Stored data entries:
▼▼▼

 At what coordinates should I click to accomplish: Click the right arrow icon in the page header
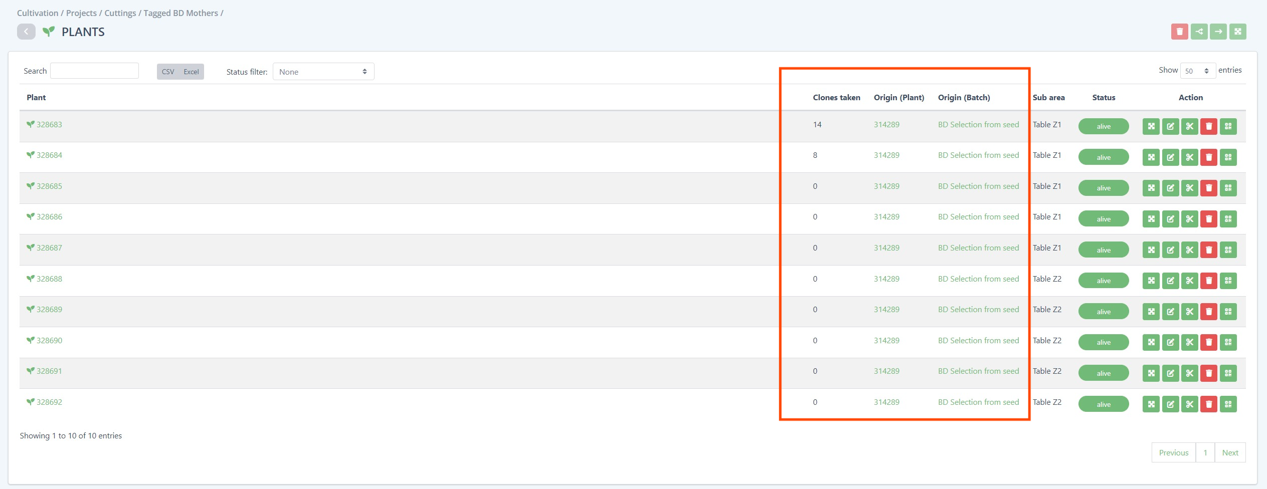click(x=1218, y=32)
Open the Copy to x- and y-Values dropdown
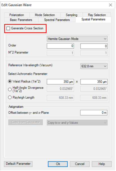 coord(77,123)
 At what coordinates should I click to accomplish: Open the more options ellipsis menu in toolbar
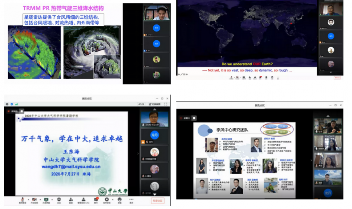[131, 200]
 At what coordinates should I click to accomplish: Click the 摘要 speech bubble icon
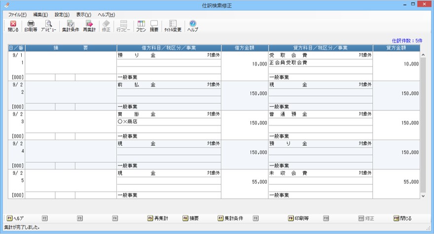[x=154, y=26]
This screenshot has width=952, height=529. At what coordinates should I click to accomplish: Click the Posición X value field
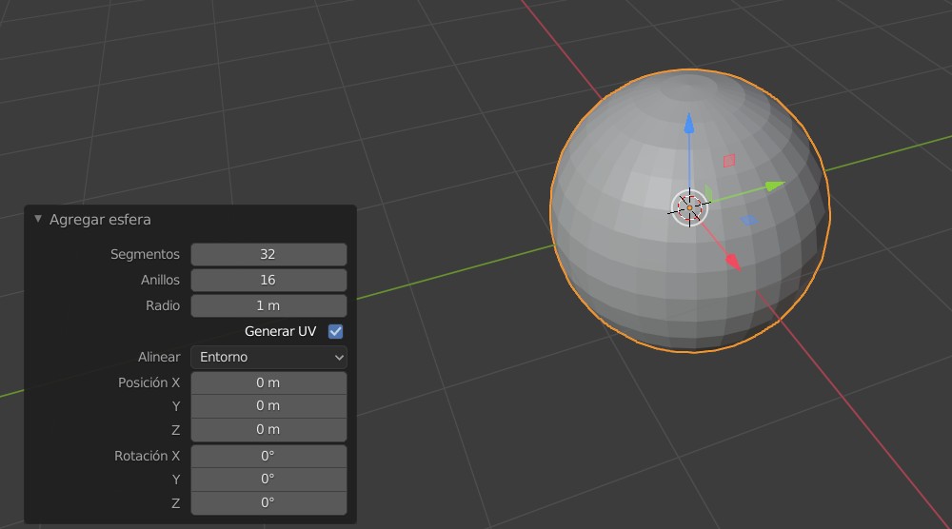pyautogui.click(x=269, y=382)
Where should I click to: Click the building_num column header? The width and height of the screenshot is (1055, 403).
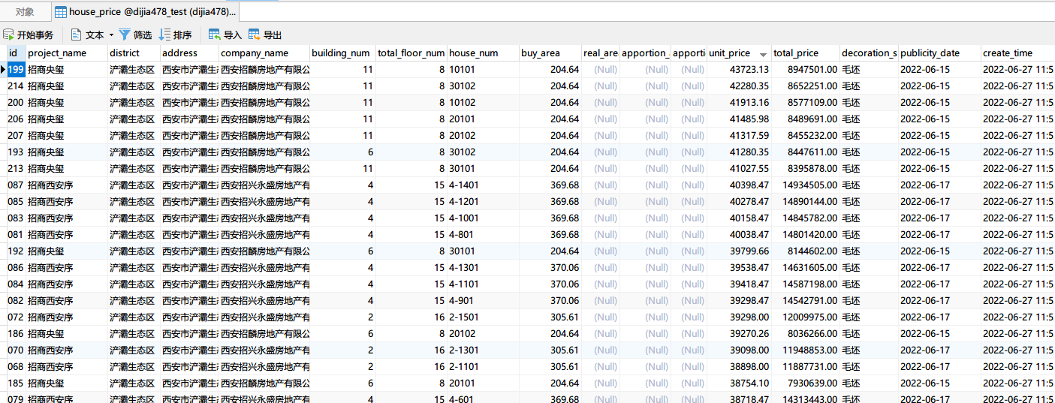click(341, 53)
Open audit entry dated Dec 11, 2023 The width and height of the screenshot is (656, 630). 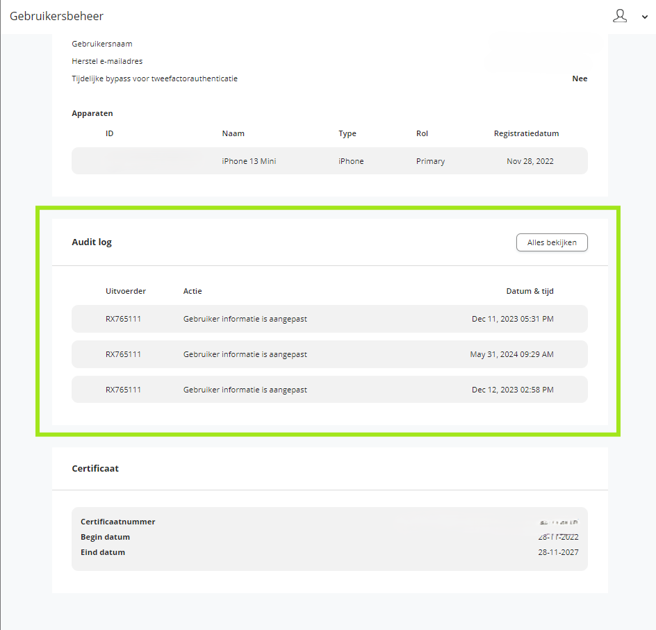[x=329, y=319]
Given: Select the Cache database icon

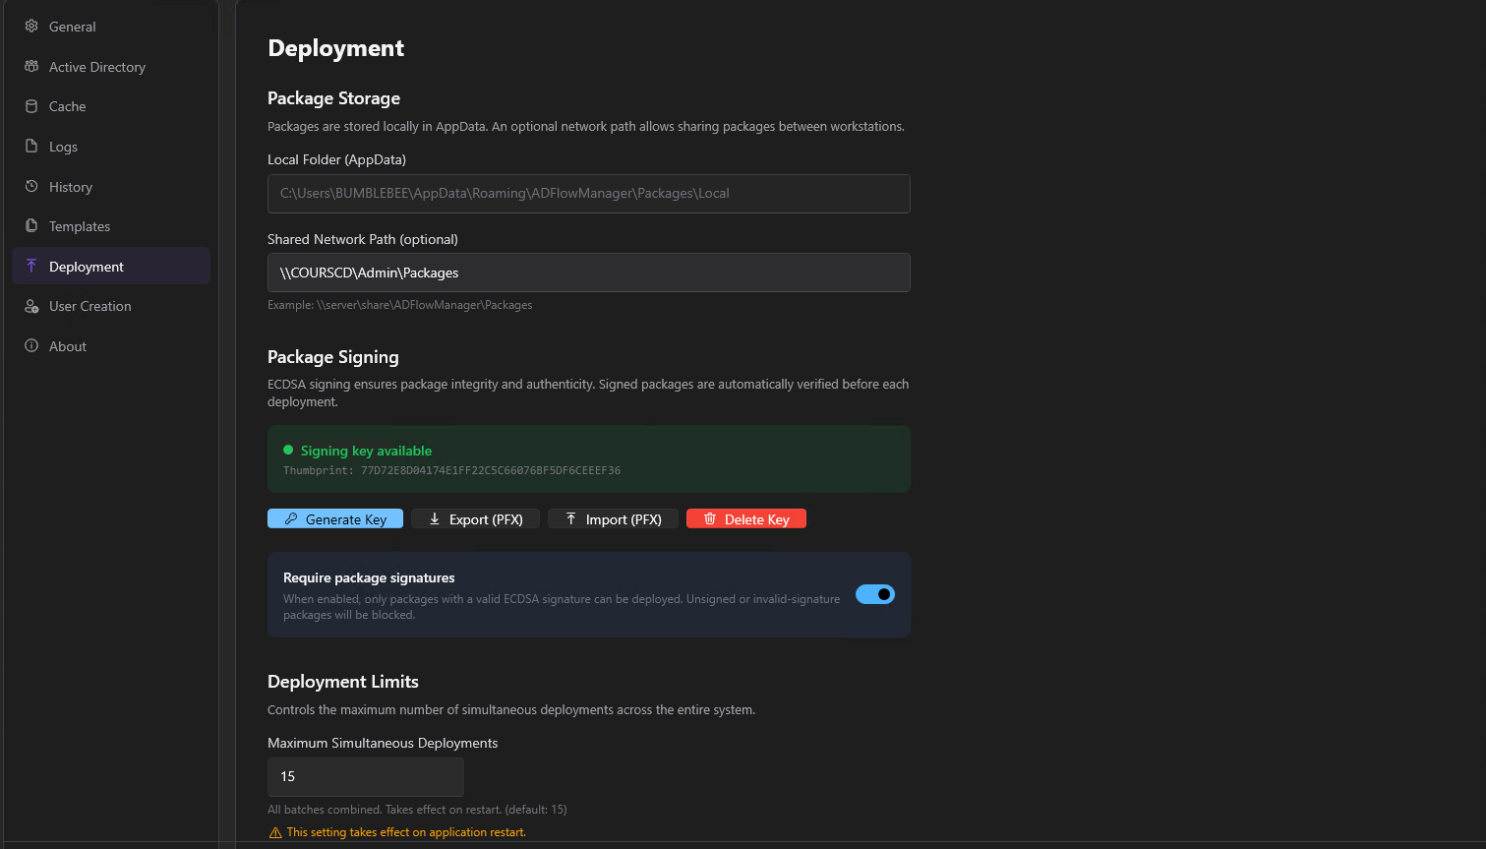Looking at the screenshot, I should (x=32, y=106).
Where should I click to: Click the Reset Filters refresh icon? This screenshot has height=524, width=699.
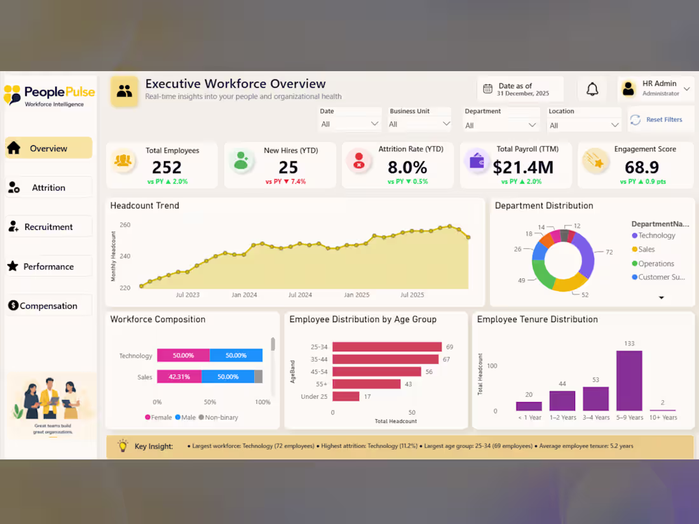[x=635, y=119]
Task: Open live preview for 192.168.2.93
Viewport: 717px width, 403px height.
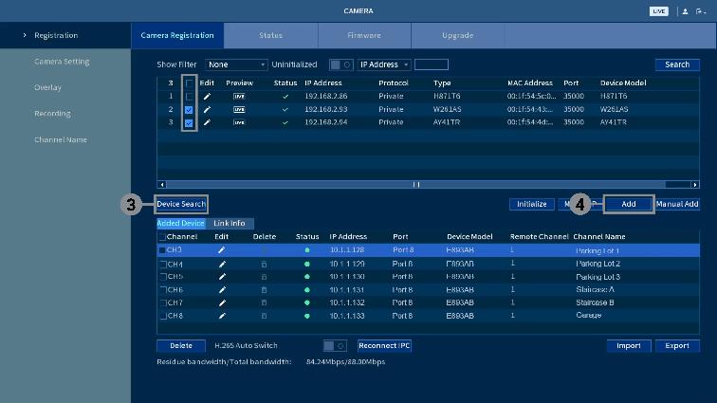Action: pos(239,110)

▲▲▲

Task statement:
Your answer must be the lines from the one containing "Task: Open live preview for 192.168.2.93" through the last line of the records, copied exactly, with no pictures.

Output for this exercise:
Task: Open live preview for 192.168.2.93
Viewport: 717px width, 403px height.
Action: pos(239,110)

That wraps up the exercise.